PARTAGER

Selon une étude américaine, certains médicaments pourraient accentuer les risques du développement d’une dépression. Prendre plus d’un comprimé par jour suffirait à développer des symptômes dépressifs. La combinaison de certains médicaments augmenterait également ces risques.

Les médicaments concernés

Les principaux médicaments concernés par l’étude sont les suivants…

Source : stevepb – Pixabay
  1. Les contraceptifs hormonaux (pilules et stérilet hormonal)
  2. Les médicaments visant à baisser la tension artérielle
  3. Les analgésiques
  4. Les médicaments soulageant les problèmes respiratoires (dont l’asthme notamment)
  5. Les traitements visant la régulation de l’acide gastrique
  6. La combinaison de bêtabloquants

Ce sont surtout les combinaisons de ces médicaments qui accentuent les risques. Le rapport encourage les médecins à faire de la prévention lors de la décision du traitement à suivre et d’indiquer les effets secondaires possibles.

Une étude menée sur plus de 26 000 patients

L’étude a été menée entre 2005 et 2014 et se base sur l’Enquête nationale sur la santé et la nutrition des États-Unis (NHANES) ainsi que sur 26 192 participants américains. Ces derniers sont âgés – en moyenne – de 43 ans.

Consignes —
1) D'après l'extrait source, combien de participants américains ont pris part à l'étude ?
2) Dans l'extrait source, résumez en deux phrases le paragraphe qui commence par « Ce sont surtout les combinaisons ».
3) Reprenez l'article sur les médicaments et la dépression en écrivant la suite de sa dernière phrase.

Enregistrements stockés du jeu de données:
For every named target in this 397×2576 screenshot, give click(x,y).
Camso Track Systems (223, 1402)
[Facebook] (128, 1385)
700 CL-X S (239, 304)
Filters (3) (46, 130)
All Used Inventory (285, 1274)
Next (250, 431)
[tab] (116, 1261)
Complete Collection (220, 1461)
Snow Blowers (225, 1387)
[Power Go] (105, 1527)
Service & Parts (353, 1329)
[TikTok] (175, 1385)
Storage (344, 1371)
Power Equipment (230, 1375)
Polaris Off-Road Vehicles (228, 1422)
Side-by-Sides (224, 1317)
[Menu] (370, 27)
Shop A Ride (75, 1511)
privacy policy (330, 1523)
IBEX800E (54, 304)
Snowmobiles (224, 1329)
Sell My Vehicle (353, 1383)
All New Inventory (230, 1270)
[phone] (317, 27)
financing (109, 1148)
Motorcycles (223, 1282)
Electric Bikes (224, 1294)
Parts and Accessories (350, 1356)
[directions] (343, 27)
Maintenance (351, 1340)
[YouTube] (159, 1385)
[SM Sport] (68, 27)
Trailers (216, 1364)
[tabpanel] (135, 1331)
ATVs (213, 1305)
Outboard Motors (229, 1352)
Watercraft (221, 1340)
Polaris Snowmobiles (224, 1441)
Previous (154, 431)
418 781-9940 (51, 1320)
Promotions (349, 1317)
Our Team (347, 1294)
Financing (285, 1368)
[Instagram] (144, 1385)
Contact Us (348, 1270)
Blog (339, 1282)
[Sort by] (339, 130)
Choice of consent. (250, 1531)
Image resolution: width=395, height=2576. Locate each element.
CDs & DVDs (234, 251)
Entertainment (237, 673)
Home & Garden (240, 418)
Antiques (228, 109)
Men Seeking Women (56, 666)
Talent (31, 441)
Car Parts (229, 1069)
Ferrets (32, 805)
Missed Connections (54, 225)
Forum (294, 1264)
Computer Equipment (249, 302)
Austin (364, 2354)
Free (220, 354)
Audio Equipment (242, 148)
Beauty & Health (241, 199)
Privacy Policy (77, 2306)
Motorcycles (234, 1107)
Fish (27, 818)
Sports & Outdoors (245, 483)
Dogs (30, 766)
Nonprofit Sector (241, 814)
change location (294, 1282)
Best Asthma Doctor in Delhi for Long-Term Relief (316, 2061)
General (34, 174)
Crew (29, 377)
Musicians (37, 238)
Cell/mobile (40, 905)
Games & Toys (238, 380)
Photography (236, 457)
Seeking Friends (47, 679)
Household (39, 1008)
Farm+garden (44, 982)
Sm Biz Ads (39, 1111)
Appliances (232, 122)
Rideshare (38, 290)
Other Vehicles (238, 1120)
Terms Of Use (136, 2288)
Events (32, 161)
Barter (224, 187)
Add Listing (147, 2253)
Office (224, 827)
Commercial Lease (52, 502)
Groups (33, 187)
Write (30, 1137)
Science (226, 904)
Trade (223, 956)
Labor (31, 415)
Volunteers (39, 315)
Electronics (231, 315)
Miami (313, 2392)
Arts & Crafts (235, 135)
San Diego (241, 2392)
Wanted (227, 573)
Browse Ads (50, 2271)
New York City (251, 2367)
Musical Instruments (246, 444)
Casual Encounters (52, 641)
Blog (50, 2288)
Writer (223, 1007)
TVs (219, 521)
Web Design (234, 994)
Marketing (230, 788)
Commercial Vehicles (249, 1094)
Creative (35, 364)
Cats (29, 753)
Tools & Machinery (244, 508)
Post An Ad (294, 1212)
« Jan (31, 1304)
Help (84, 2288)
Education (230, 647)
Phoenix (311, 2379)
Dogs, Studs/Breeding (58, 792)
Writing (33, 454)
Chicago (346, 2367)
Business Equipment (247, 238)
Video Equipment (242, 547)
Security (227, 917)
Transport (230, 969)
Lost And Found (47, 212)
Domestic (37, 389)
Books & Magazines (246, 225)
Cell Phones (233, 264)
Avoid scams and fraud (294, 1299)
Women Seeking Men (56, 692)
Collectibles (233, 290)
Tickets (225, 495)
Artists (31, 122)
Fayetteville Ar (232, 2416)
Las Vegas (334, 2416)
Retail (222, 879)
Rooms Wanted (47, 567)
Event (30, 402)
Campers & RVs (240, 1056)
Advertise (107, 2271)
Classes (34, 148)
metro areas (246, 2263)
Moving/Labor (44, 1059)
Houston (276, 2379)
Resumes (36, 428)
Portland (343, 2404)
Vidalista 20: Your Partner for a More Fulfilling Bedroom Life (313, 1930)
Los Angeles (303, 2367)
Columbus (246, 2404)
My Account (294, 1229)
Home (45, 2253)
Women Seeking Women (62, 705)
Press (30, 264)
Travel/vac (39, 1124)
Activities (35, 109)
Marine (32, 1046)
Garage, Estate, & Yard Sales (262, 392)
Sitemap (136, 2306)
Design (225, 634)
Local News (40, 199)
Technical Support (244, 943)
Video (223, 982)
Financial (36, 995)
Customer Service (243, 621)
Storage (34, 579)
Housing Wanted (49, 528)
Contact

Réponses par numéro —
1) 26 192 participants.

2) Les risques viennent surtout des combinaisons de ces médicaments. Le rapport invite les médecins à faire de la prévention au moment de choisir un traitement et à signaler les effets secondaires possibles.

3)
Il a ainsi été démontré qu’une personne sur sept souffrait de dépression quand elle prenait trois médicaments (et plus) par jour. À titre de comparaison, une personne sur vingt risque de développer une dépression quand elle ne prend pas l’un de ces médicaments. Pour en savoir plus, nous vous invitons à lire ce rapport plus détaillé, via ce lien.

Source : ivabalk – Pixabay

Cependant, les scientifiques à l’origine de ce rapport demandent à ce que les résultats soient interprétés avec prudence. En effet, ces derniers ne prennent pas en compte les potentiels antécédents de dépression chez les participants. Les scientifiques ne savaient pas non plus si les personnes étaient capables de faire la différence entre un syndrome dépressif et une période de déprime.

D’autres études complémentaires sont donc nécessaires pour confirmer les risques de dépression liés à la consommation de ces médicaments.